I’m looking forward to season 2 as it is a far more confident season. The intro is solidified into the familiar one which lasted the show’s quality span and then some, only being retired after 19 goddamn years. The story world is on much firmer footing too, with the idea of Springfield being a theatre stage with a variety of semi-regular background characters giving the writers more points to craft jokes around. I’ve not watched any of it in quite some time so I’m hoping for some funnier fare. When I started this, the idea was to explore some of the weirder jokes if only to better understand why some of them have remained with me for so long. Season 1 didn’t give me that, but it proved a nonetheless fascinating journey into the foundations of the show and good fodder for explorations of character, tone, and the construction of fictional realities.

I’ve no idea how many of you read these. It is possible that I’m preaching to digital birds. But I undertake things like this selfishly so I’ll be pressing on, regardless. I tend to flip a coin to see if I lock any behind the Patreon wall but now that there’s a decent backlog of example material, more if not most subsequent pieces will become patron content. It’s an incredibly small wall so if you complain about it, congratulations on ousting Mugabe and I hope your money is worth something again one day.

Beefily yours, Gabriel.

Gabriel

gabrielmeat

4 replies to Retrospecticus: Season One


coffeewaffee on 24 Nov 17 said:

I can never really think of anything to comment on your writings, but I do quite enjoy reading them.
Keep up the good work!


Graem on 23 Nov 17 said:

Gabe,
I love reading these. You really do bring a good perspective forward and I very much enjoy that you bring some level of education to this. I love when you reference things from your past of a personal nature and tie them into whatever you're talking about at the given moment, too. None of that means anything, though, as you wrote in this "retrospecticus," because it's all just the blabbing of opinion. I'll tell you this, though: I think a lot of people just play some kind of textual "follow the leader" in e-discussions, and when they see people only writing about how they "felt" about something, they do the same. This is especially true with minors and the socially impaired.

I'm not even signed in on Patreon right now, and I go by a different alias there, but reading what little you wrote about the Patreon experience has made me want to bump up my monthly donation amount, just for you.

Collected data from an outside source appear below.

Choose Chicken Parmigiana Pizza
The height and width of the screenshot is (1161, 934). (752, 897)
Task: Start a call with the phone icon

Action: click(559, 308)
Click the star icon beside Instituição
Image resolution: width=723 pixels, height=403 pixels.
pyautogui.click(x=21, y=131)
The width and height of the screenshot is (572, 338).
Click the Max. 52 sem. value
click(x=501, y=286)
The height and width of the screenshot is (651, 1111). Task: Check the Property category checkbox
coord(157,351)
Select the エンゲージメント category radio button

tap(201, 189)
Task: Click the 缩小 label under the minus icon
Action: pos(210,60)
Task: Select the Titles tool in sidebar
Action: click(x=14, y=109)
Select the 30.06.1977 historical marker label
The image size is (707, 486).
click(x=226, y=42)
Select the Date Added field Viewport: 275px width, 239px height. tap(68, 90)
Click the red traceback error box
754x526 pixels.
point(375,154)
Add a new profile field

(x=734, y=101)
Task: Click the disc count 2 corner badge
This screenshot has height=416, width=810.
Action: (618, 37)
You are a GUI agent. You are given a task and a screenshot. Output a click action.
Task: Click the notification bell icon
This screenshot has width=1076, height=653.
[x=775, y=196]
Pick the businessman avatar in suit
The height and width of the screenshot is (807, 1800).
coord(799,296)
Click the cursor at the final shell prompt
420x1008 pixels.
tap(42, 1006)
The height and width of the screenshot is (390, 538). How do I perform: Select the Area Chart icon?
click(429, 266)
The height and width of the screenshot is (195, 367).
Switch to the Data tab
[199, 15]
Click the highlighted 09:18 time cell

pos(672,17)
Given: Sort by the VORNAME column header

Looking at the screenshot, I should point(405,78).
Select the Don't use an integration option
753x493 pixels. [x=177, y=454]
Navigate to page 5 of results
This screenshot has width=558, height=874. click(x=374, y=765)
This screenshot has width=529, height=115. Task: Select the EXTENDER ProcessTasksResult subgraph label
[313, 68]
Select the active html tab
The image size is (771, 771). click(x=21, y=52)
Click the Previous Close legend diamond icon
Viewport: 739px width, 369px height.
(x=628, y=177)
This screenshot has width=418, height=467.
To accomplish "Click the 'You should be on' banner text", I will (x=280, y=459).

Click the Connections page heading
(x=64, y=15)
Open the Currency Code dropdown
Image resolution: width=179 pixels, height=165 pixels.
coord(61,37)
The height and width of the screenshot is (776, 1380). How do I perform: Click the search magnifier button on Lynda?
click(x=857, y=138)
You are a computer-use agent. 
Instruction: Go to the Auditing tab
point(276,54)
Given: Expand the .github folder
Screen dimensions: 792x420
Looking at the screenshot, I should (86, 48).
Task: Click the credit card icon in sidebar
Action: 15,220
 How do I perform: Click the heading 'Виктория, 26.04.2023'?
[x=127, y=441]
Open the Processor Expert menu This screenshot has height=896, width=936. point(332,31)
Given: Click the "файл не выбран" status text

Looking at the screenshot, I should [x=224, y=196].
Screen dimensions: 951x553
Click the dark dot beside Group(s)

Daniel Pearce on 24 Nov 17 said:

These are great. You are one of my favorite writers I have been reading your stuff for a fews year, back when you where thinking of somthing later. The regulaur content you produce is worth ever cent of the hipster e-begging money I give you and your crippled mate. I am both incredibly lazy a dyslexic so thanks for keeping me marginally literate.


Mike on 05 Dec 17 said:

For what it's worth, I thoroughly am enjoying this series. I contribute to the Patreon specifically and exclusively to support this endeavor. I look forward to the next decade of the journey!